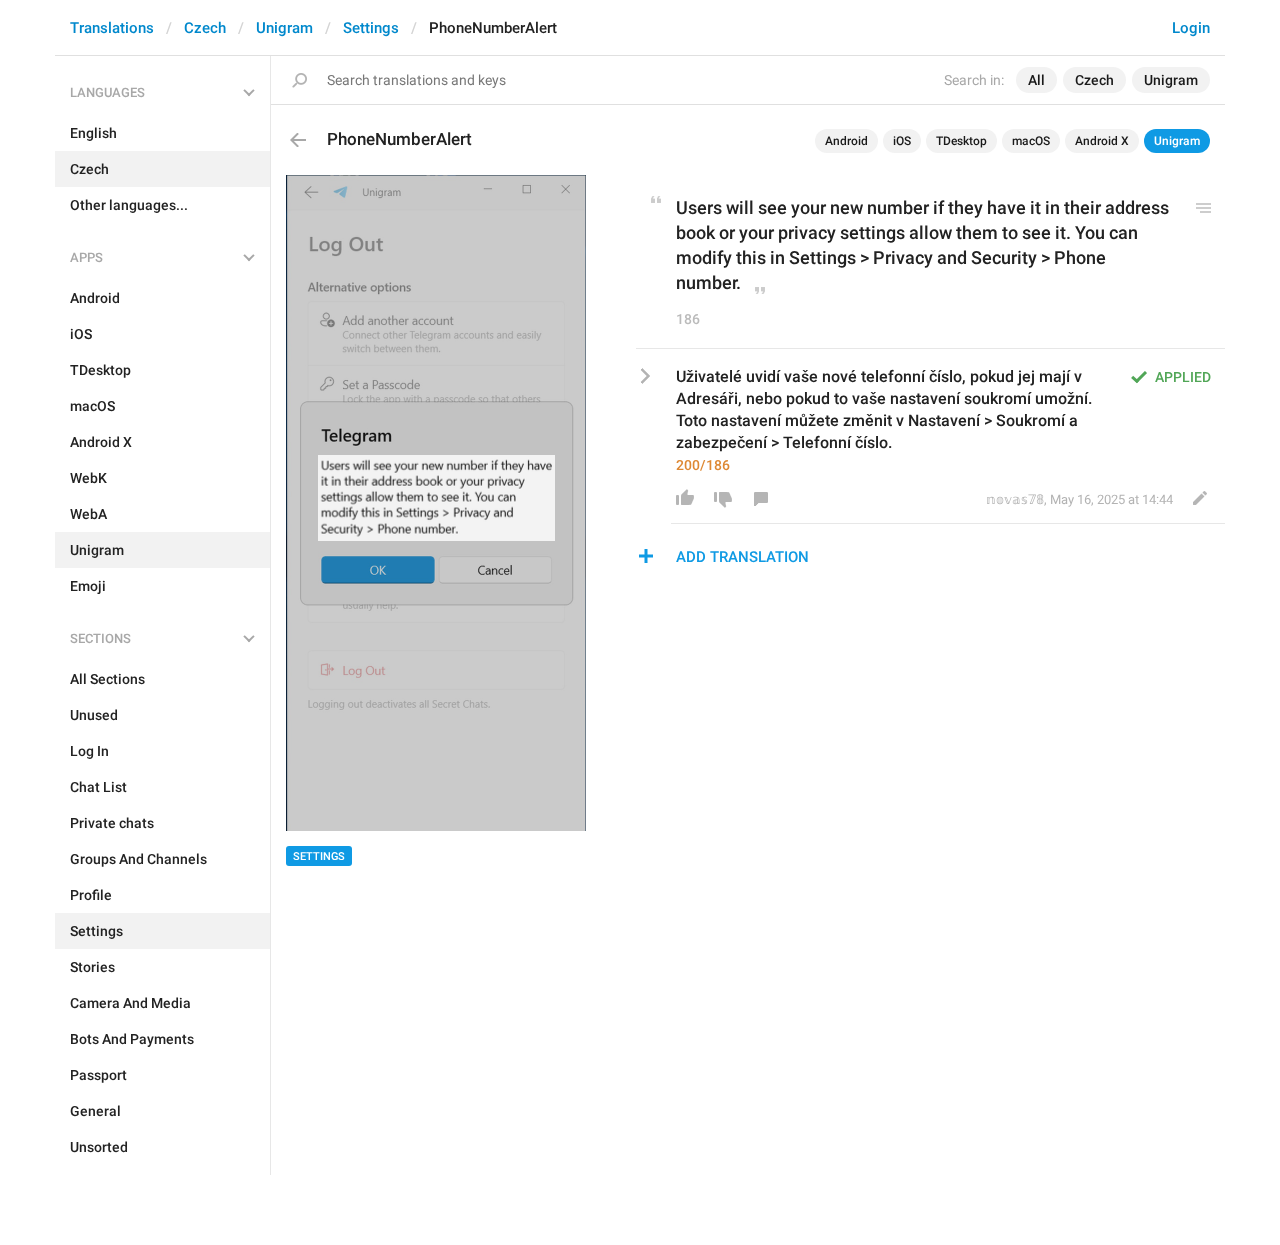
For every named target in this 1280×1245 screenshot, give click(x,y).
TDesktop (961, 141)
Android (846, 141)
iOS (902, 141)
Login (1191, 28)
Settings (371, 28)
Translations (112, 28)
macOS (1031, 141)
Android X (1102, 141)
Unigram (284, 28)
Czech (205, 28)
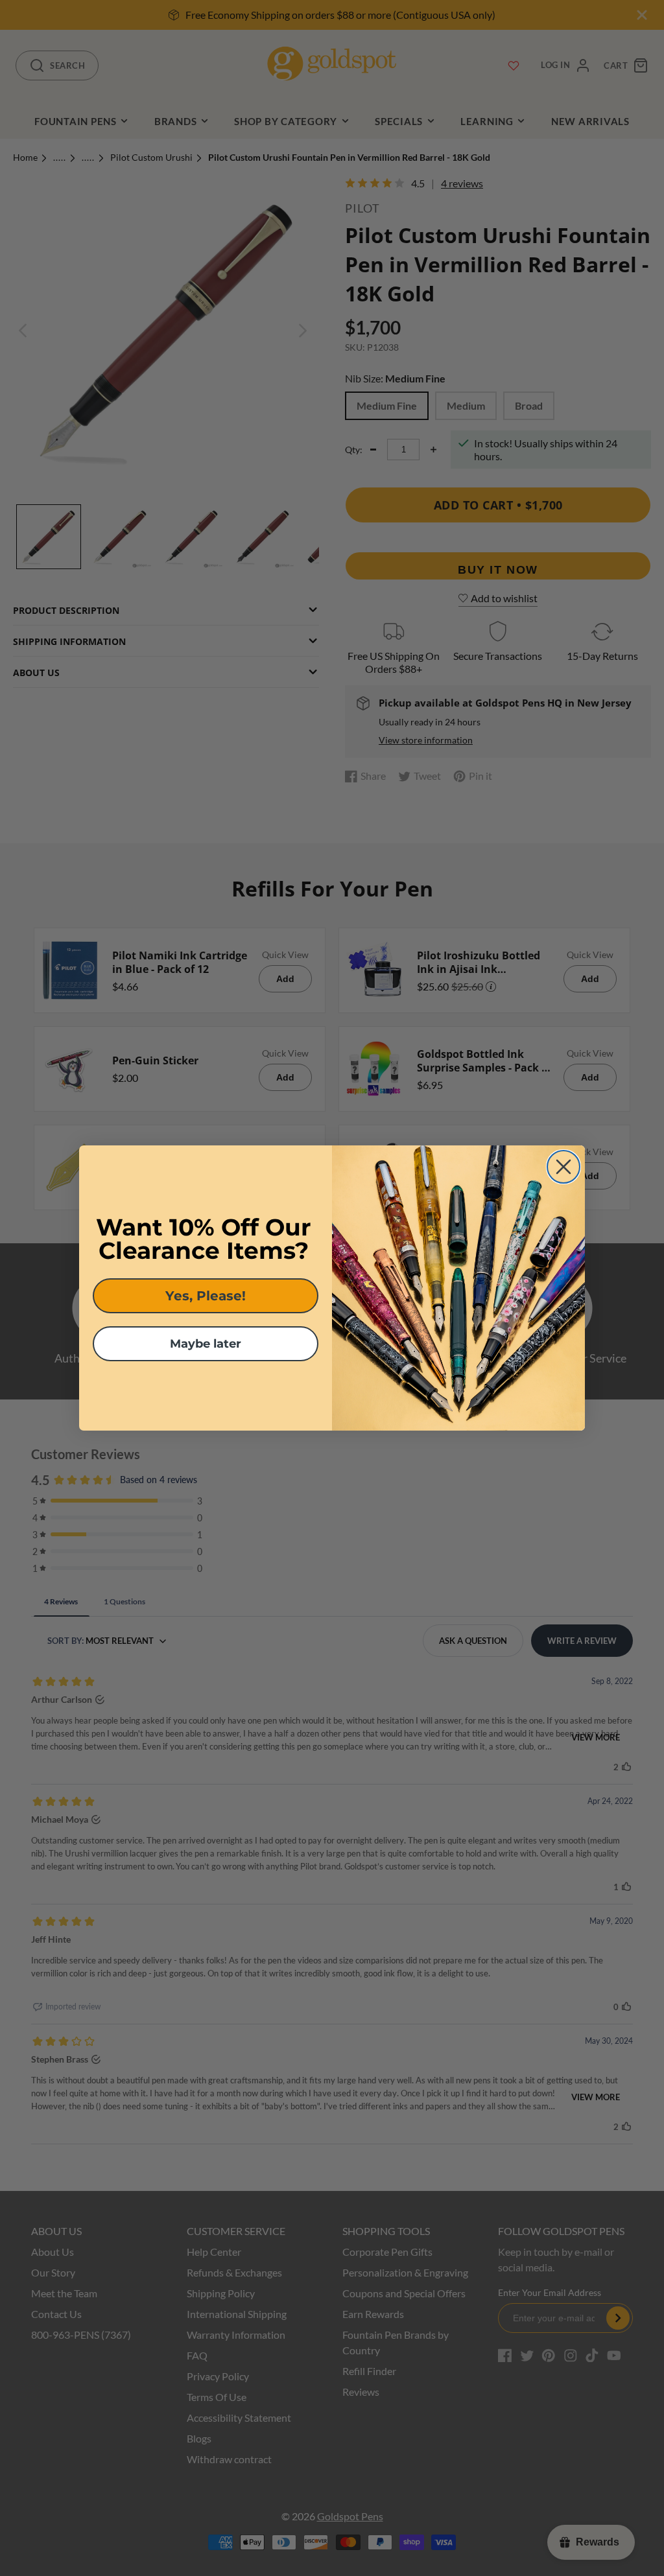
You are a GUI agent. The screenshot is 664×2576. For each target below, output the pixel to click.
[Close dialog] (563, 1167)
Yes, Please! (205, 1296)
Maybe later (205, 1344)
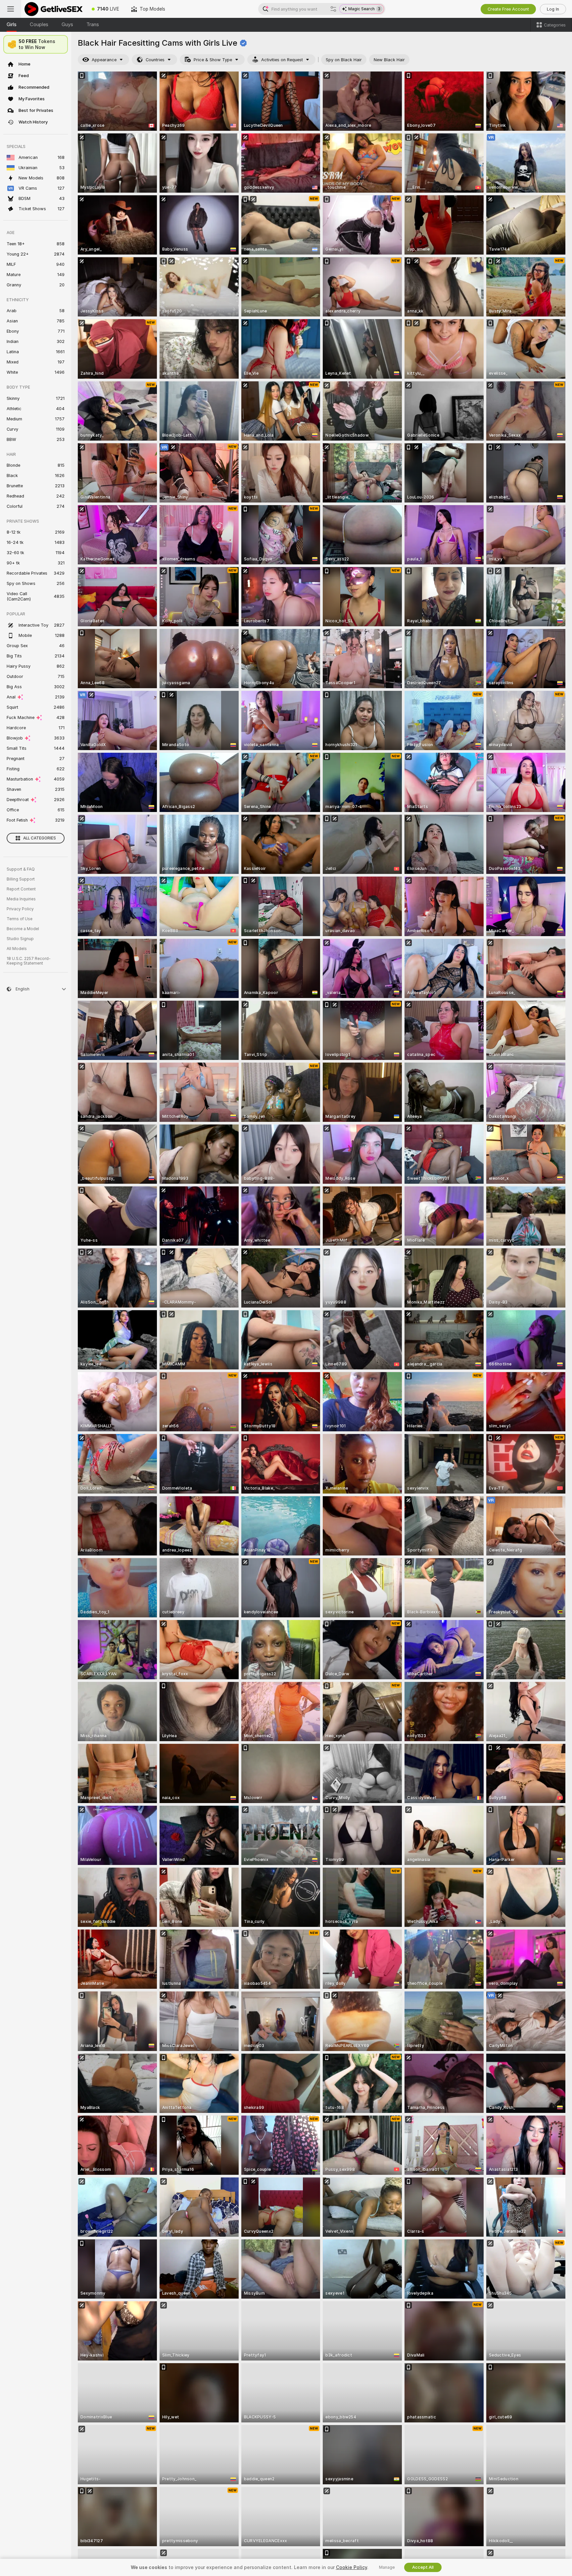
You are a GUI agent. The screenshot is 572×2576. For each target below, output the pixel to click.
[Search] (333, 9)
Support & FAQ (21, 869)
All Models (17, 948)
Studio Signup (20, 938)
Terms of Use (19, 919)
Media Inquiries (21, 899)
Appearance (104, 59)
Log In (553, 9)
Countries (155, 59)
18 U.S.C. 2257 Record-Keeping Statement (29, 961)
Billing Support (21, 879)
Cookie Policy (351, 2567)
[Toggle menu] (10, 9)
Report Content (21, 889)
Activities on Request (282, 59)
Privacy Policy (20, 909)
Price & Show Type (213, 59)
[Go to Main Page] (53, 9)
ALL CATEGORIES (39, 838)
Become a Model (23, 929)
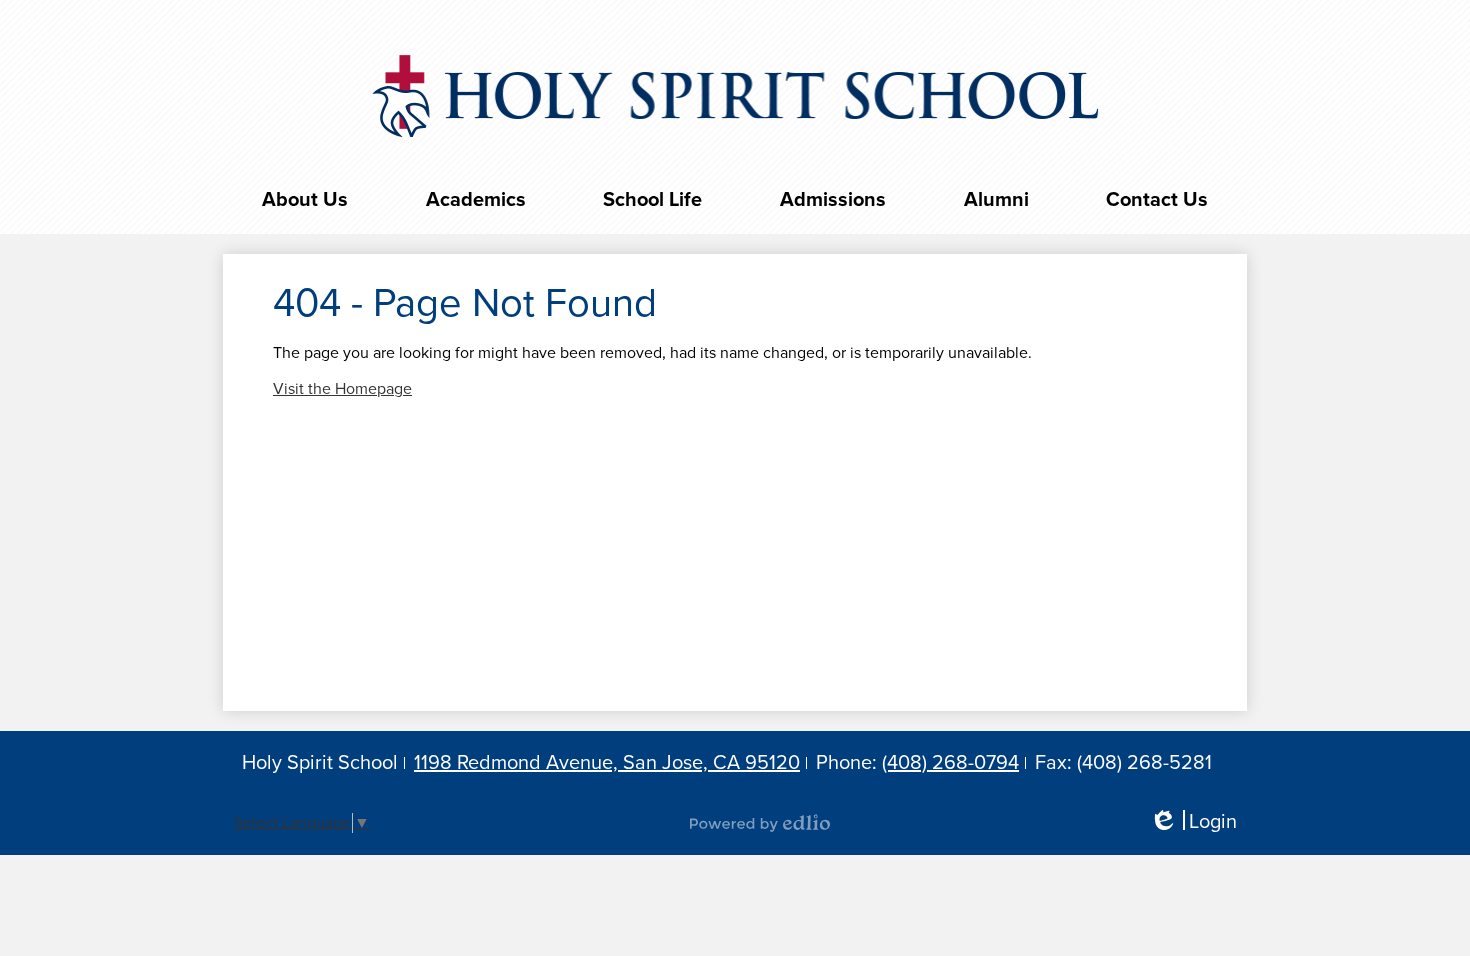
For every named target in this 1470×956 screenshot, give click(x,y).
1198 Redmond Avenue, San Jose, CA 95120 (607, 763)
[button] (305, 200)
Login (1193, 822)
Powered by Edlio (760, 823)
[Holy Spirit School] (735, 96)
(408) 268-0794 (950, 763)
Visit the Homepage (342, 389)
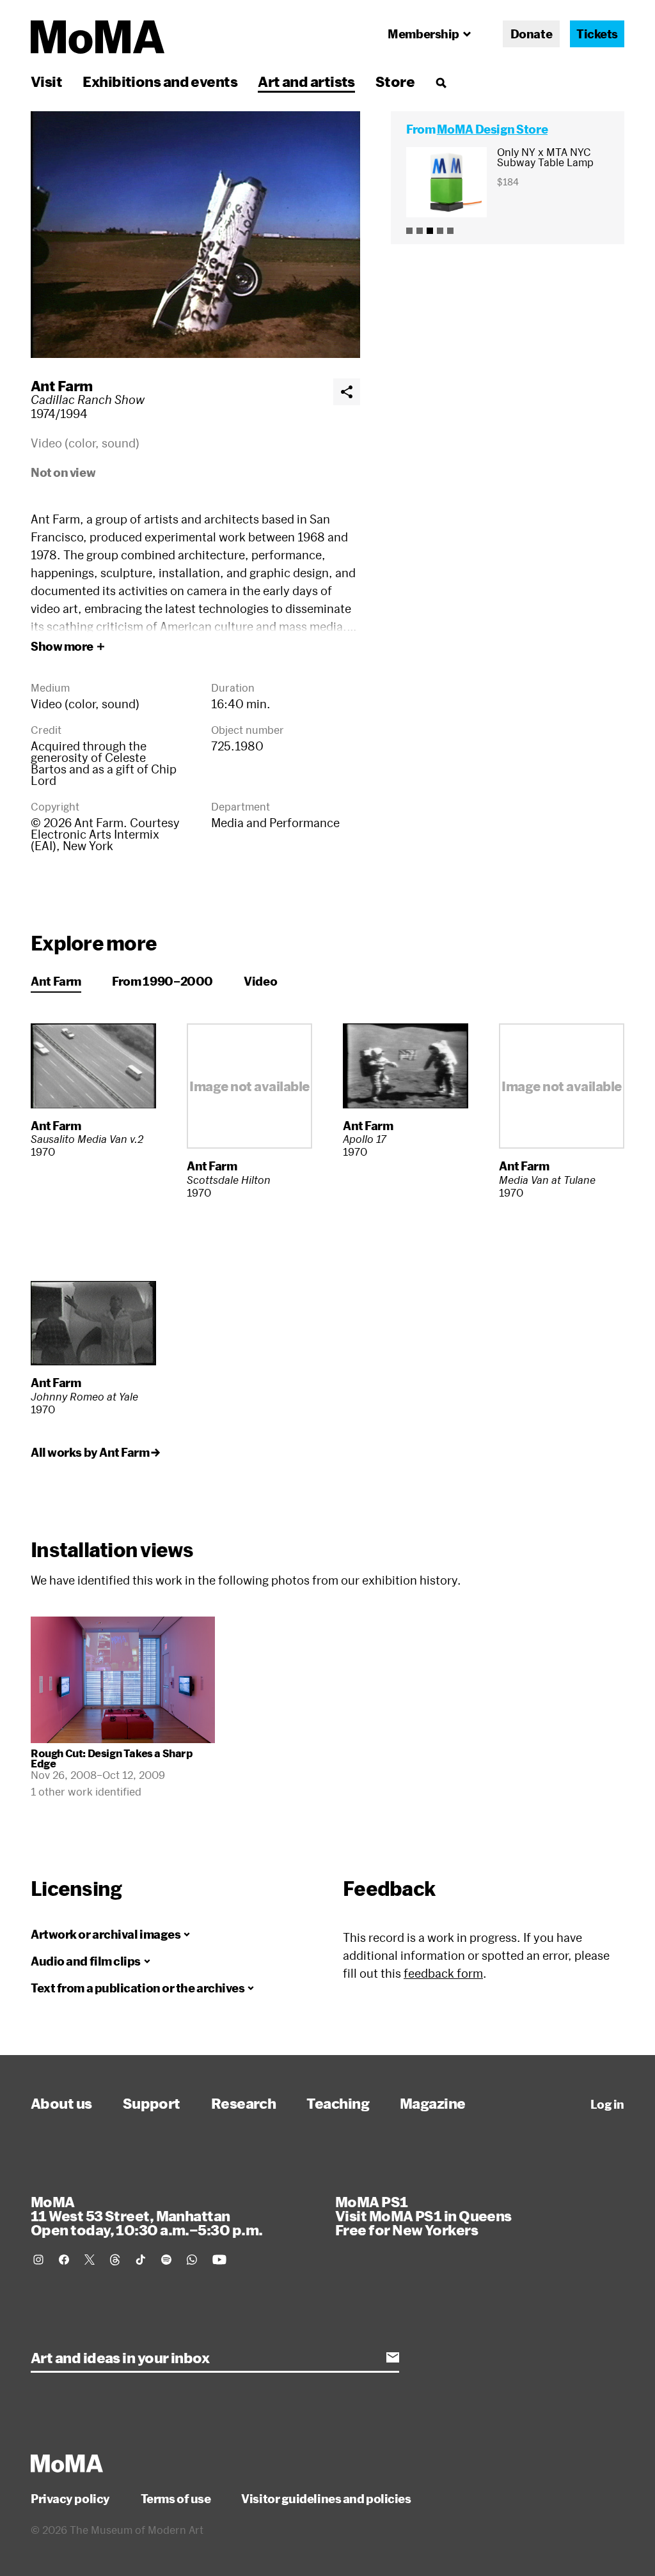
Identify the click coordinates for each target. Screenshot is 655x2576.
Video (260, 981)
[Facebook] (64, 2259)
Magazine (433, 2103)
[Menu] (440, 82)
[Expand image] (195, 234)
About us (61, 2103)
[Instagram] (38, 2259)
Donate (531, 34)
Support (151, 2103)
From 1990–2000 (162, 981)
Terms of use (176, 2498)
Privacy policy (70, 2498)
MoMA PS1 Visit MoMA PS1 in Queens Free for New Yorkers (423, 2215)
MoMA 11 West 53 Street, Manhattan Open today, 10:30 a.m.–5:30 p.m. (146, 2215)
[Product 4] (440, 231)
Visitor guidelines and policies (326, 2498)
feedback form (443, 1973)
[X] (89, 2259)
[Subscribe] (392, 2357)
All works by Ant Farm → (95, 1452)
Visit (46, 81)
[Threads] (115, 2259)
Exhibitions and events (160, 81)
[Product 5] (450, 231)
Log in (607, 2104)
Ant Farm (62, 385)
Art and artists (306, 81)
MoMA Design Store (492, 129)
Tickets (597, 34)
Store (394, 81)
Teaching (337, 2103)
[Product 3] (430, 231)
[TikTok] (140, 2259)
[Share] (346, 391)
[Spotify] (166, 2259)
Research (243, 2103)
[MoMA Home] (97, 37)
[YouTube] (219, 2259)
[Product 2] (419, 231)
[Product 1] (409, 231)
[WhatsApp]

What you are asked to do
Your answer must be the lines above from the one holding "Android X (1102, 141)" up to and including the one holding "[Holy Spirit School] (735, 96)", exact and with no pictures.

Exercise response
Android X (1102, 141)
Unigram (284, 28)
Czech (205, 28)
You are a GUI agent. The screenshot is 664×2576. For each target below, output the pixel to click.
[Close dialog] (563, 1167)
Yes, Please! (205, 1296)
Maybe later (205, 1344)
You are a GUI agent. The screenshot is 572×2576. For each target below, output the pixel to click.
[Search] (333, 9)
Support & FAQ (21, 869)
All Models (17, 948)
Studio Signup (20, 938)
Terms of Use (19, 919)
Media Inquiries (21, 899)
Appearance (104, 59)
Log In (553, 9)
Countries (155, 59)
18 U.S.C. 2257 Record-Keeping Statement (29, 961)
Billing Support (21, 879)
Cookie Policy (351, 2567)
[Toggle menu] (10, 9)
Report Content (21, 889)
Activities on Request (282, 59)
Privacy Policy (20, 909)
Price & Show Type (213, 59)
[Go to Main Page] (53, 9)
ALL CATEGORIES (39, 838)
Become a Model (23, 929)
For every named target in this 1470×956 screenshot, give click(x,y).
1198 Redmond Avenue, San Jose, CA 95120 (607, 763)
[button] (305, 200)
Login (1193, 822)
Powered by Edlio (760, 823)
[Holy Spirit School] (735, 96)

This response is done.